Data excerpts:
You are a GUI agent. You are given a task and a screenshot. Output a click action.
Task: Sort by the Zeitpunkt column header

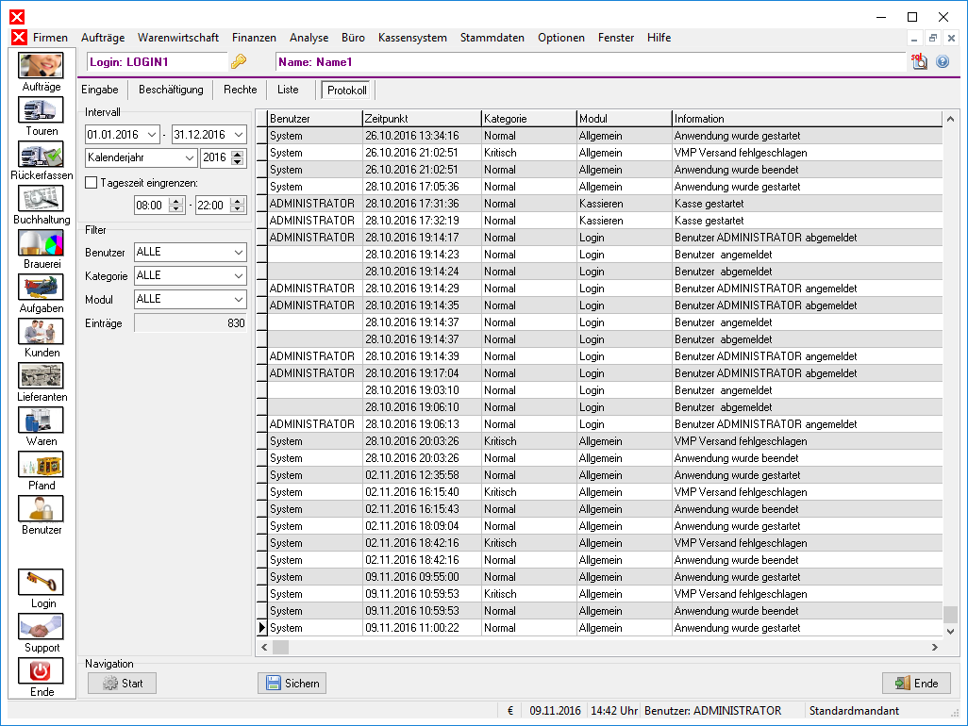pos(421,119)
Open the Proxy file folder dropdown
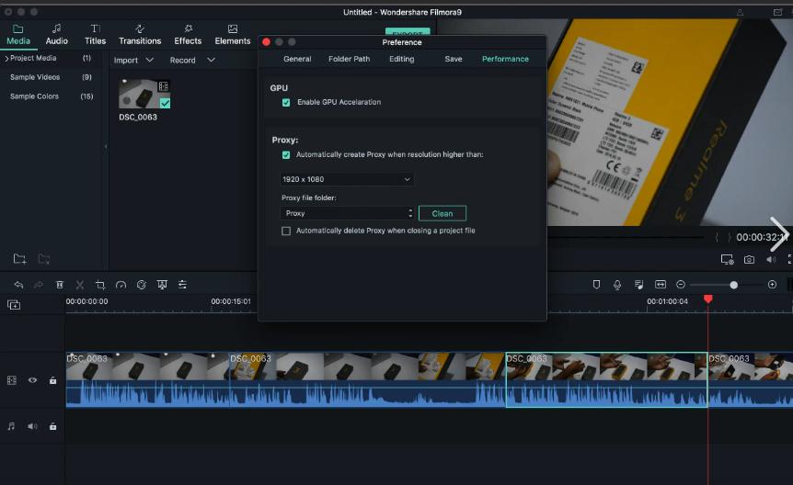This screenshot has height=485, width=793. [347, 213]
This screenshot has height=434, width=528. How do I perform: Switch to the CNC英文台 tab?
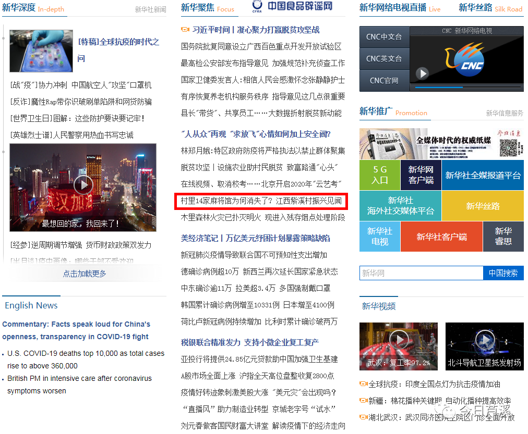tap(385, 58)
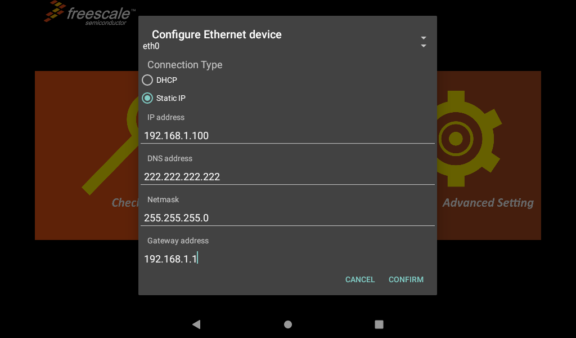Edit the Netmask field 255.255.255.0

pyautogui.click(x=287, y=217)
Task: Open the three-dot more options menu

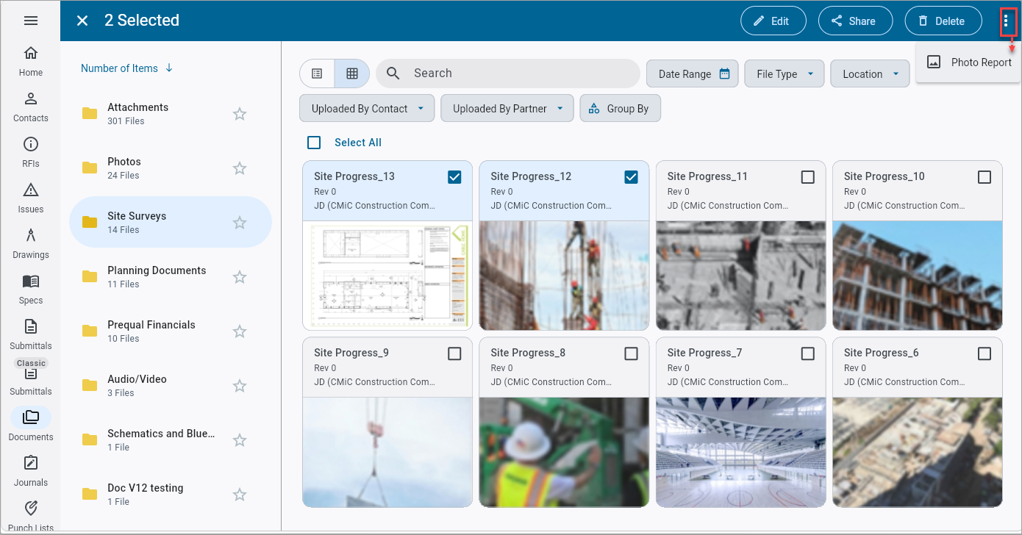Action: 1007,21
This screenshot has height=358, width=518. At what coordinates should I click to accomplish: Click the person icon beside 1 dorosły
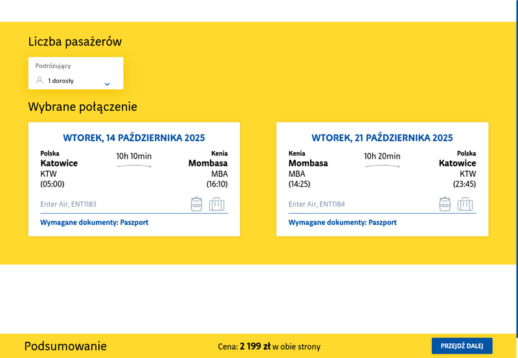point(39,81)
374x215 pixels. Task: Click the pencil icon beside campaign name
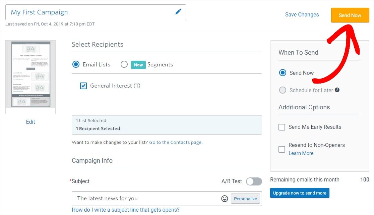[x=178, y=12]
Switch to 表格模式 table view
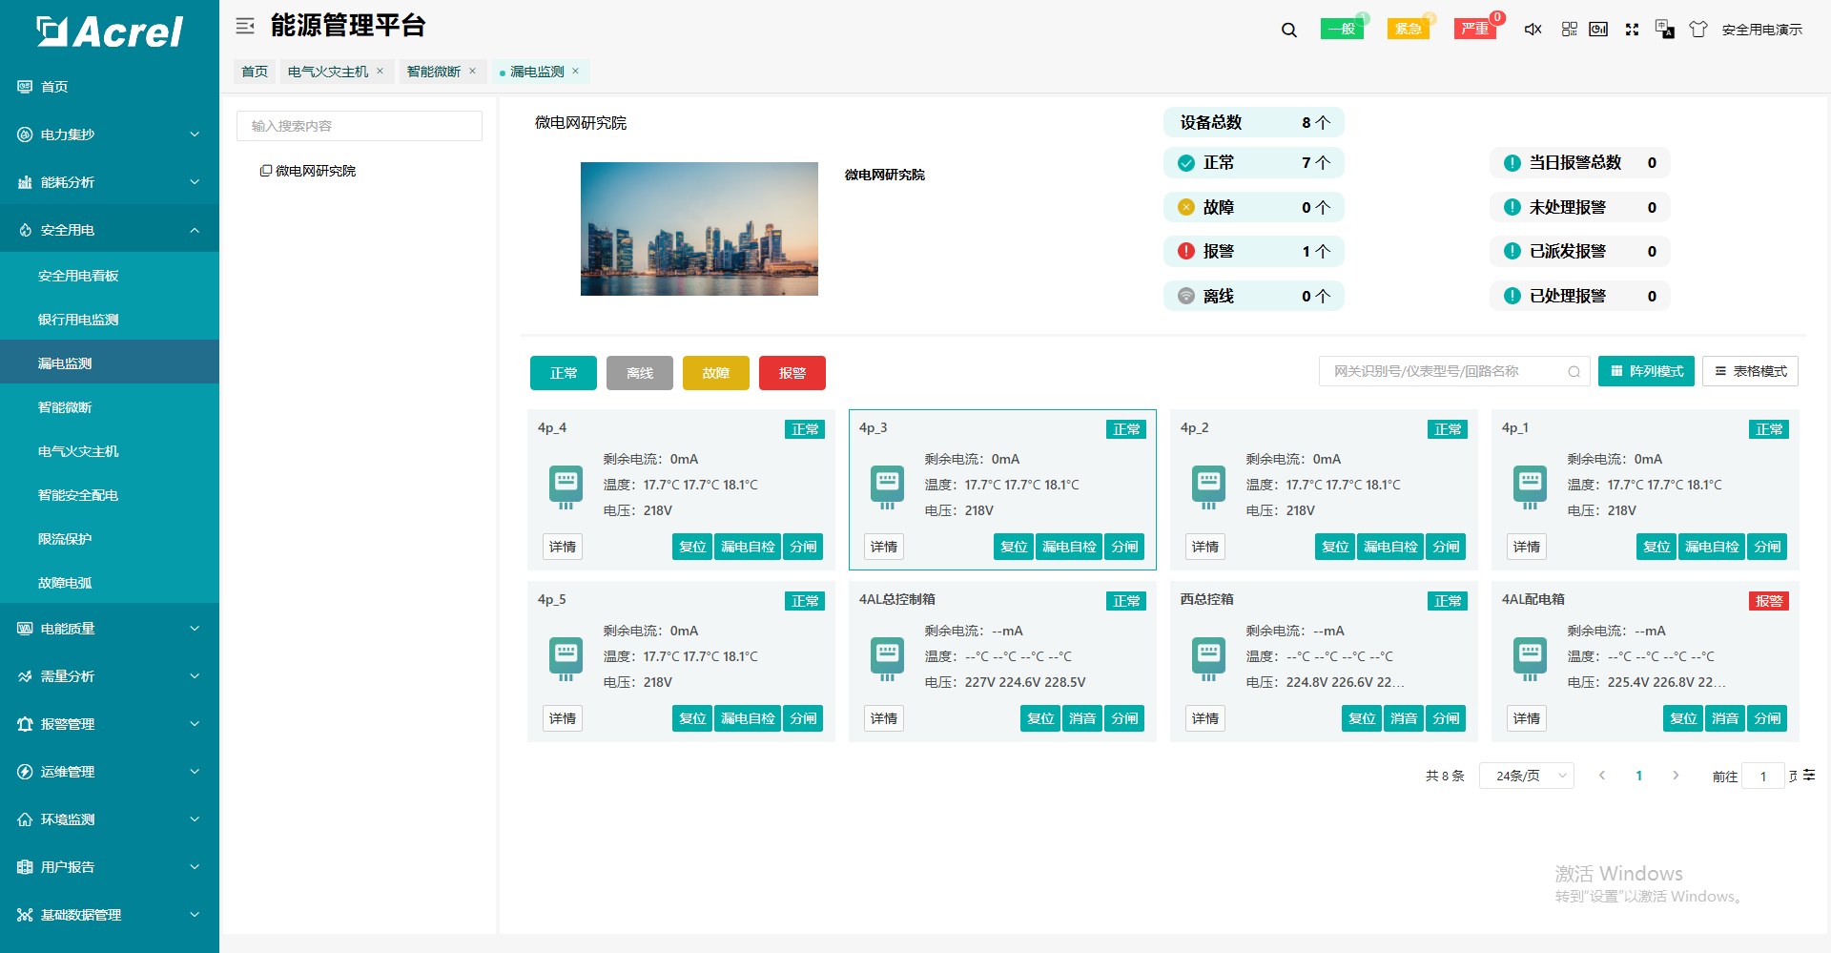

Work required: Quote, word for word and nothing more, every line from the line with "This screenshot has height=434, width=528." to the end of the entries, including both ends; skip any pictures.

Answer to this exercise:
This screenshot has height=434, width=528. How do I perform: Switch to the CNC英文台 tab?
tap(385, 58)
Edit the Netmask field 255.255.255.0

pyautogui.click(x=287, y=217)
Task: Open the three-dot more options menu

Action: 1007,21
This screenshot has height=358, width=518. At what coordinates should I click to accomplish: Click the person icon beside 1 dorosły
point(39,81)
374x215 pixels. Task: Click the pencil icon beside campaign name
[x=178, y=12]
Switch to 表格模式 table view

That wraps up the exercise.